Rwanda
When doctors diagnosed Lillian with cervical cancer, "it was a really scary moment." But a new, tailored treatment gave the 30-year-old Rwandan woman hope.
"The medical diagnosis was very scary, my husband couldn't believe it," Lillian, whose name has been changed, told AFP. "We had heard it was incurable, so it was a really scary time," she continued.And her fears were not unfounded.
Cervical cancer is the most common cancer among women in Rwanda, affecting 42 out of every 100,000 individuals (compared to just over 13 out of every 100,000 worldwide), according to Rwanda's National Institute of Statistics.
According to the World Health Organization (WHO), 940 women died of uterine cancer in 2019 in the Great Lakes country of just over 13 million people.
Many women dread getting screened, due to the fear and stigma surrounding the disease. Cervical cancer is the most common cancer among women with HIV, according to UNAIDS.
And those who are diagnosed often think that treatment is out of reach, unless they live in a big city.
For Lillian, who lives in a village three hours east of the capital Kigali, being cancer-free less than four months after diagnosis was a fantasy.
But in 2020, Rwanda decided to test a new device that treats precancerous lesions with heat and can be used in countries with limited access to advanced medical equipment or facilities.
"The nurse who treated me used a small gadget that looked like a gun.
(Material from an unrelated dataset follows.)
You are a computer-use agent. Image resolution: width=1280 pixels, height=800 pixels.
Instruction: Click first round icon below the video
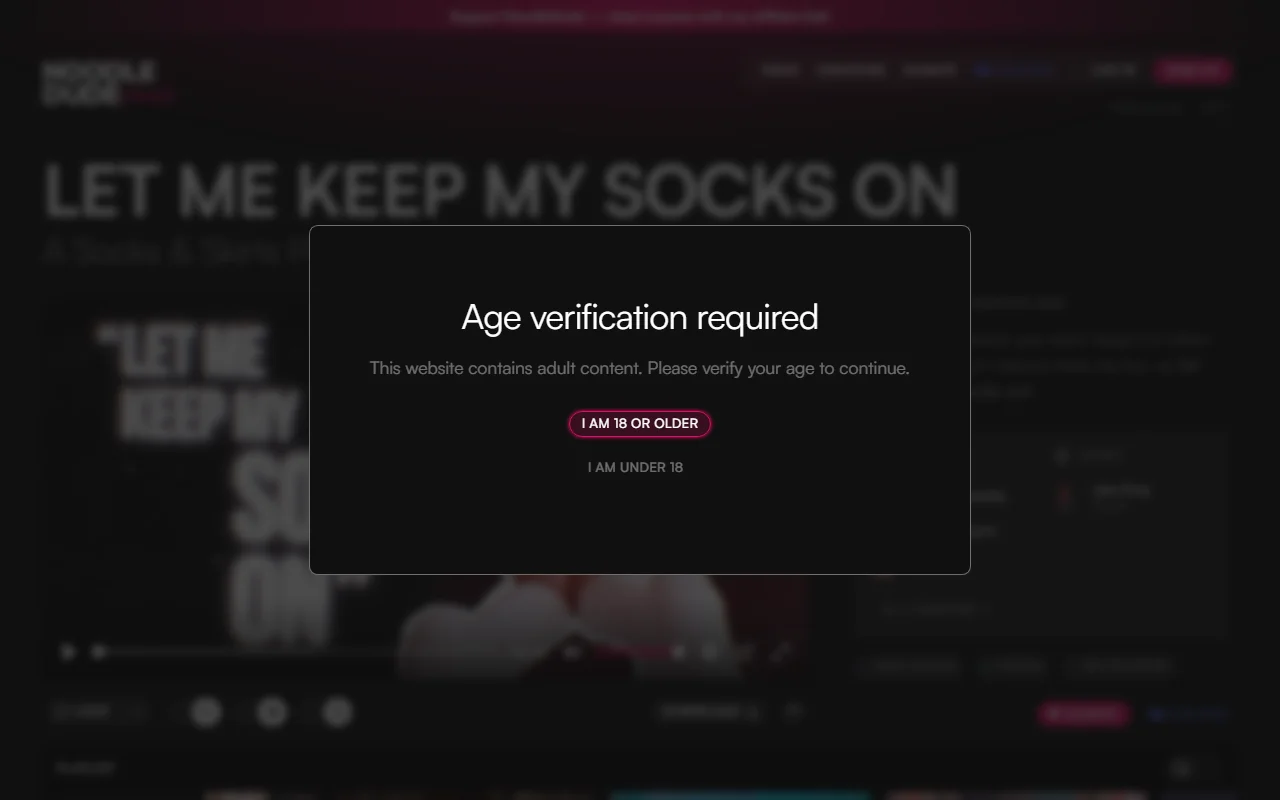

It's uncomfortable but not painful even though it uses heat to kill cancerous lesions," Lillian says.
- Energy efficient -
The portable thermocoagulator, suitable for low- and middle-income countries, is a probe-like device that uses a battery, and thus can be deployed in remote areas where access to electricity is intermittent.
"The device works by applying heat to the cervix, causing abnormal cells to die," Christine Musabyeyezu, a nurse at the Remera health center in Kigali, told AFP.
This technology, according to the nurse, is a much cheaper and less energy-consuming alternative to cryotherapy - which aims to destroy the lesion by freezing - and is also easy to use, requiring minimal training for health workers.
The portable thermocoagulator, on the other hand, is energy-efficient, providing one week of use, or about 140 treatments, before needing to be recharged.
In Rwanda, this treatment is now a central part of the fight against cervical cancer, especially in rural areas.
- Better screening -
Health workers also hope that technological advances will generally lead to better cancer diagnosis. Rwanda is currently testing an app that provides a diagnosis in seconds.
The mobile app works with a machine that uses acetic acid to determine the presence of cancerous lesions in the cervix.
According to Marisol Touraine, former French health minister and now president of Unitaid, an international organization that aims to reduce the price of drugs and supports clinical trials in Rwanda, more than 300,000 women die of cervical cancer each year worldwide.
The vast majority of these deaths - about 90% - occur in low-income countries "because they were not detected in time, because they were not treated in time," Touraine told AFP during a trip to Rwanda.
The number of Rwandan women coming for screening is increasing, which is good news.
"There is always a queue here of women coming to be screened for cervical cancer, more than for any other medical test," argued nurse Christine Musabyeyezu.
"It's a good thing because when they get screened early, they can be treated early," she says.